DNA sequences contain short sequence motifs that bind transciption factors (TF). Convolutional neural networks (CNNs) have been widely used to learn such sequence motifs in DNA to predict TF binding. However, the convolution operation itself may not be able to capture inter-nucleotide dependencies in sequence motifs, which in turn may drive TF binding specificity. Here, we employ 1st order and 2nd order RNNs to model the sequence motif predictors of TF binding.
Requirements:
python >= 3.5
We suggest using anaconda to create a virtual environment using the provided YAML configuration file:
conda env create -f recurrent_env.yml
Alternatively, to install requirements using pip:
pip install -r requirements.txt
# Clone and navigate to the iTF repository.
cd recurrent-filter-networks
To view help:
python train.py --help
usage: train.py [-h] [--params_yaml]
[--acc_regions_file]
[--network_type]
genome_sizes blacklist fa peaks results_dir
Required Arguments:
- genome_sizes: A standard file that records the chromosome sizes for each chromosome in the genome of interest.
- blacklist: A standard BED format blacklist file. Blacklist files for the human hg38 and hg37 genomes can be found here: https://sites.google.com/site/anshulkundaje/projects/blacklists. Blacklist files for other commonly used genome annotations are here: https://github.com/Boyle-Lab/Blacklist/tree/master/lists
- fa: The complete fasta file for the genome of interest.

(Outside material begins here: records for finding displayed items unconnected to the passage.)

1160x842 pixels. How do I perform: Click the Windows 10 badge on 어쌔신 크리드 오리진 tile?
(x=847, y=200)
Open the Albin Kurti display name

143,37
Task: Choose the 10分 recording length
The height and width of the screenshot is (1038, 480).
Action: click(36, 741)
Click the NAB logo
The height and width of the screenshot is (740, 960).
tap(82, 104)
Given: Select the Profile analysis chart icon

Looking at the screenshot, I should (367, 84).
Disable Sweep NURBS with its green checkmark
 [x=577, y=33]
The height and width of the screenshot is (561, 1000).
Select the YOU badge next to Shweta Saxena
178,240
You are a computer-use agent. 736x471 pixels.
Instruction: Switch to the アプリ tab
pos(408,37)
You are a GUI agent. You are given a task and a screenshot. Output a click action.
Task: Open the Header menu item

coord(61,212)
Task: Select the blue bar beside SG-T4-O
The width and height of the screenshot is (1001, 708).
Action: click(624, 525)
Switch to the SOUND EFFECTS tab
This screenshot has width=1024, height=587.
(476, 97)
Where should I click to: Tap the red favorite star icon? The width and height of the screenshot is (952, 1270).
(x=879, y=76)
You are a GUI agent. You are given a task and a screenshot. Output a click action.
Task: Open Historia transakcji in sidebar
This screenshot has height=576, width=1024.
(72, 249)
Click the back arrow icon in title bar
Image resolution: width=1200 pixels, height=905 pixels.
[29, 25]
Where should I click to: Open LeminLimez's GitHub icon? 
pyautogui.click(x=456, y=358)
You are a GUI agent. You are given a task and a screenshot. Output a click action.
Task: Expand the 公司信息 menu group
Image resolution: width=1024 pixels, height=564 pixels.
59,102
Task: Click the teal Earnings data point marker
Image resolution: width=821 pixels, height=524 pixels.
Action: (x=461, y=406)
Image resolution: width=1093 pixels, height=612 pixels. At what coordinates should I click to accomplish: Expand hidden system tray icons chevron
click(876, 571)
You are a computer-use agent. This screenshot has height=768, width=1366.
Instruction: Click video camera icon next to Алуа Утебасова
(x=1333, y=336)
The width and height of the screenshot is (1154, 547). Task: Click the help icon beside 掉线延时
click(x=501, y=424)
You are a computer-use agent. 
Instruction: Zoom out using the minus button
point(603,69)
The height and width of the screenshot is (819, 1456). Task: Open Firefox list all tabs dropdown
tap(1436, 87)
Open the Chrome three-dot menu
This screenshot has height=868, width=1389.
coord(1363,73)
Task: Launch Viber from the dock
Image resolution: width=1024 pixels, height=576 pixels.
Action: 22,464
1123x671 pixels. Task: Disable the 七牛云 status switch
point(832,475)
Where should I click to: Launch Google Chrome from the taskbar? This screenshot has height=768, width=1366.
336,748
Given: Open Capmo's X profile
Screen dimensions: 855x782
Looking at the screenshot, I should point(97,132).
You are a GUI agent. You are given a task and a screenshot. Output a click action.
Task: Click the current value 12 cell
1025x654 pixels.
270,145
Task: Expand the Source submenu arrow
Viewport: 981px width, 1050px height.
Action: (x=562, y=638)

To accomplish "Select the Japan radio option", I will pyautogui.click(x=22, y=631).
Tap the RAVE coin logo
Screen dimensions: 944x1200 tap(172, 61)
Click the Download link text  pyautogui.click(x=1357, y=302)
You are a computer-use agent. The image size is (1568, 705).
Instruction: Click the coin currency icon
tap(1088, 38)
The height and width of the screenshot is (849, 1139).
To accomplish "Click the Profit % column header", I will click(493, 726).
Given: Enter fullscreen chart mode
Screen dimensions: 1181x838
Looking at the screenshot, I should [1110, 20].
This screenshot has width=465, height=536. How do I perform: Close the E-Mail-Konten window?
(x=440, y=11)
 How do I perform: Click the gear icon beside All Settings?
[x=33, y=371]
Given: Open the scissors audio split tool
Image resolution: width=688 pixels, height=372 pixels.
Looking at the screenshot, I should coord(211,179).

- peaks: File containing ChIP-seq peaks in the multiGPS events format. Each row records one ChIP-seq peak.
Sample peaks file:
chr1:247890 chr7:1288919 ... chrX:89129
- results_dir: Output directory for storing the Model performance.
Optional Arguments:
-
params_yaml: YAML file that contains network hyper-parameters. If this argument is not provided, default parameter settings will be used. Sample YAML file:
parameters: batch_size: 512 ratio: [5, 6, 4] patience: 8 lr: 0.0008 optimizer: 'adam' steps: 2500 filter_width: 20 no_of_filters: 128
-
acc_regions_file: A BED file with accessible genomics regions. If this argument is provided, the selection procedure for negative training batches does not consider chromatin accessibility.
-
network_type: 'RNF' or 'CNN'. If this argument is not provided, a default recurrent network is trained.